Un rapport du Sénat plaide pour une meilleure compensation
Une mission d’information pour évaluer « l’impact des décisions réglementaires et budgétaires de l’Etat sur l’équilibre financier des collectivités locales » a proposé, avant l’été, d’inscrire dans la Constitution que toute création ou extension de compétences des collectivités territoriales résultant d’une décision de l’Etat et ayant pour effet d’augmenter les dépenses de celles-ci soit accompagnée de ressources équivalentes, avec un réexamen a minima tous les cinq ans.

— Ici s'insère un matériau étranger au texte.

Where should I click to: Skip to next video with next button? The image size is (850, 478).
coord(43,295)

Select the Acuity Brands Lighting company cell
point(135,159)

Finalement, la ville de Paris peut-elle obtenir gain de cause, ou même avoir une QPC transmise aux Sages ? « Je ne leur donne pas beaucoup de chances de succès vu les jurisprudences passées. On peut penser que toute cette affaire est en réalité un tour de passe-passe médiatique pour détourner l’attention d’une hausse en catastrophe des impôts locaux », souligne Yvon Goutal.
Paul Simondon refuse cette lecture. Il assure que les élus de droite des autres collectivités ne demandent pas autre chose que Paris. « On veut tous avoir une autonomie financière pour pouvoir réaliser ce pour quoi on a été élus », pointe-t-il.

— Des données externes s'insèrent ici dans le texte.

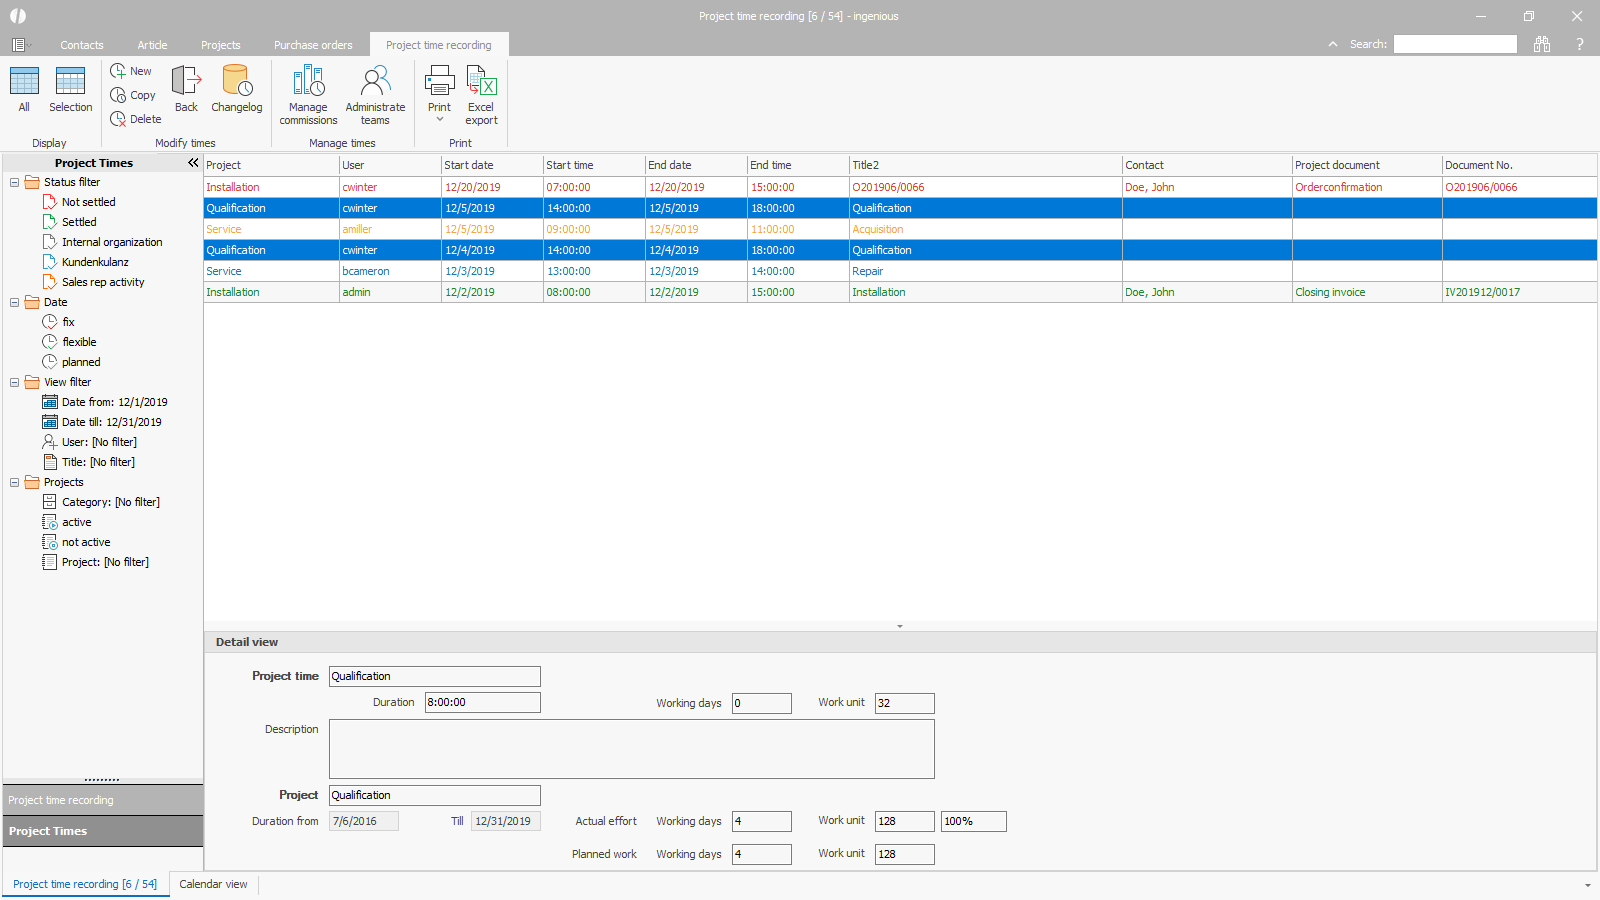This screenshot has width=1600, height=900.
Task: Open the Print dropdown arrow
Action: [440, 120]
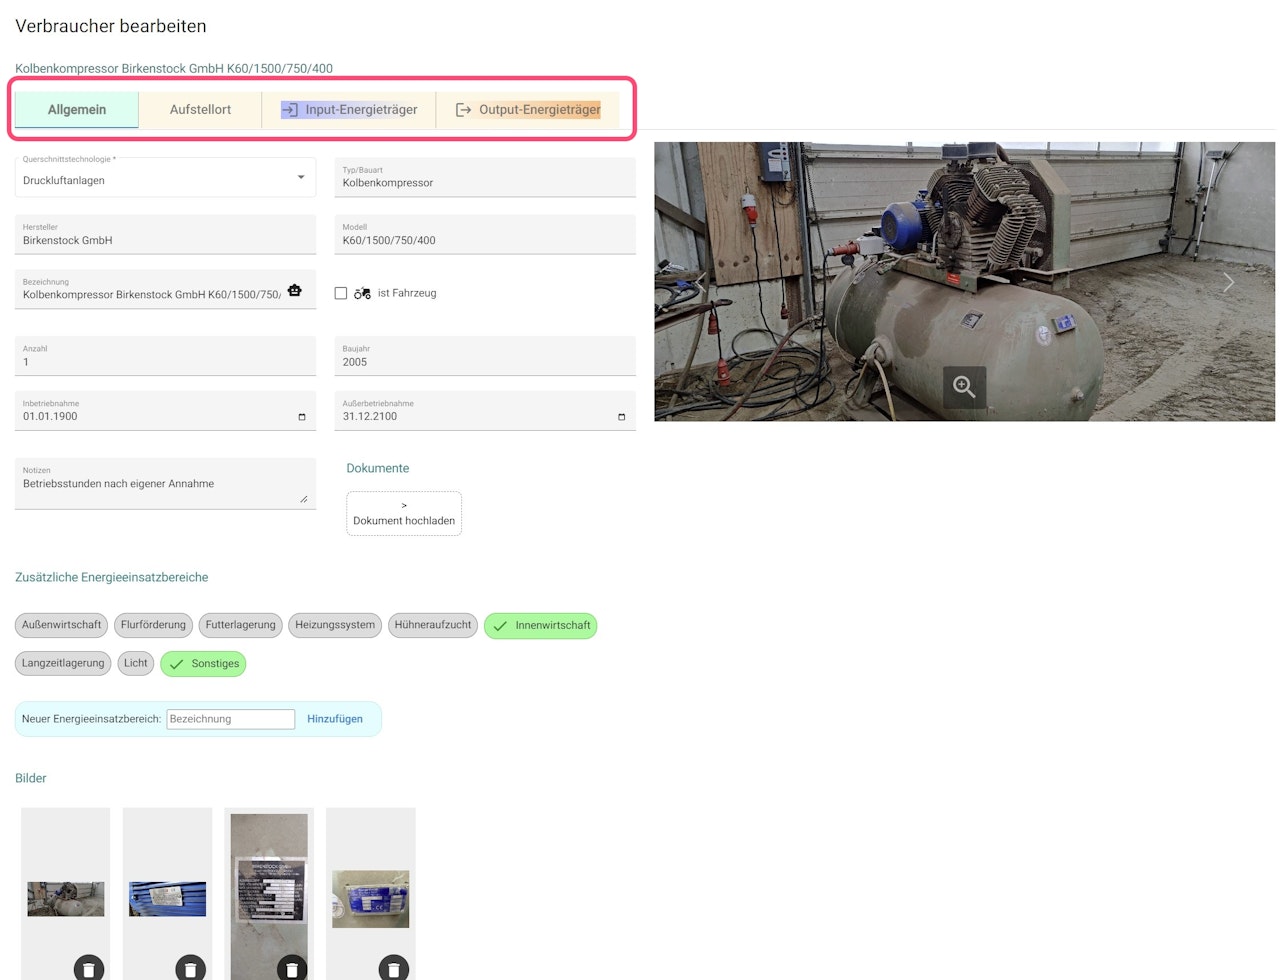Click the magnifier zoom icon on compressor photo

pos(964,387)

Le besoin d’une évolution constitutionnelle
L’avocat spécialiste reconnaît que « les questions posées sont de vraies questions ». Mais il relève aussi qu’un problème de fond risque d’être opposé à la mairie de Paris : le régime mis en cause, c’est-à-dire la péréquation, ne met pas Paris dans une position favorable : « La ville est assise sur un tas d’or, alors que le département de la Seine-Saint-Denis, par exemple, est au bord de la faillite. Donc évidemment que la péréquation est légitime. »
Paris n’est pas la seule commune avec une DGF à zéro
En 2023, 286 communes n’ont touché aucun euro de DGF, du village d’Aingoulaincourt en Haute-Marne, a de plus grandes villes, comme les communes Puteaux, Neuilly-sur-Seine ou Boulogne-Billancourt (Hauts-de-Seine), mais aussi Paris. Onze communes vont perdre la totalité de la DGF touchée en 2022, et notamment plus de 20 000 euros pour les communes de Lezennes et Leffrinkoucke dans le Nord.

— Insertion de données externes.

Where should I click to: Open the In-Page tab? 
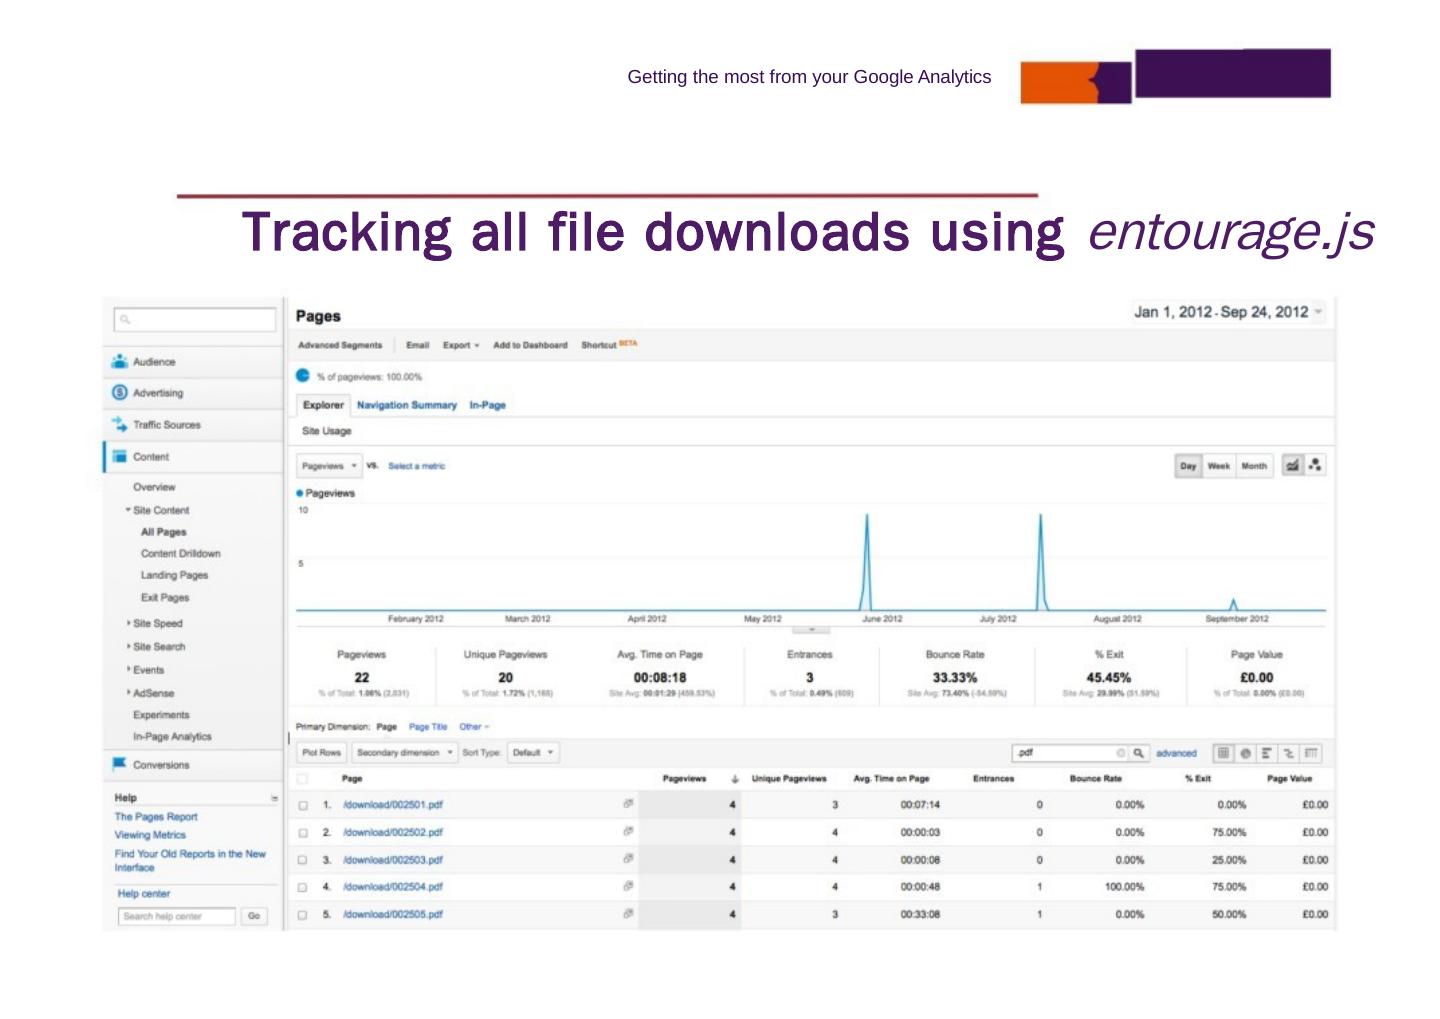[x=487, y=405]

C’est la libre administration qui se cache au fond de ce débat : « Il faudrait que le régime évolue constitutionnellement, ajoute l’avocat, pour mieux garantir les collectivités contre les allers-retours de l’Etat sur le sujet. L’enjeu, c’est la stabilité pour un certain nombre de collectivités. »
Un point de vue partagé par Michel Bouvier. « Ce recours est révélateur. Le modèle financier local n’existe plus et ce qui l’a remplacé est complètement désordonné. Il faut repenser la décentralisation financière des collectivités, mais c’est une décision politique et institutionnelle », estime-t-il. Des remarques qui n’empêche pas Paul Simondon d’y croire à l’amorce de ce combat judiciaire.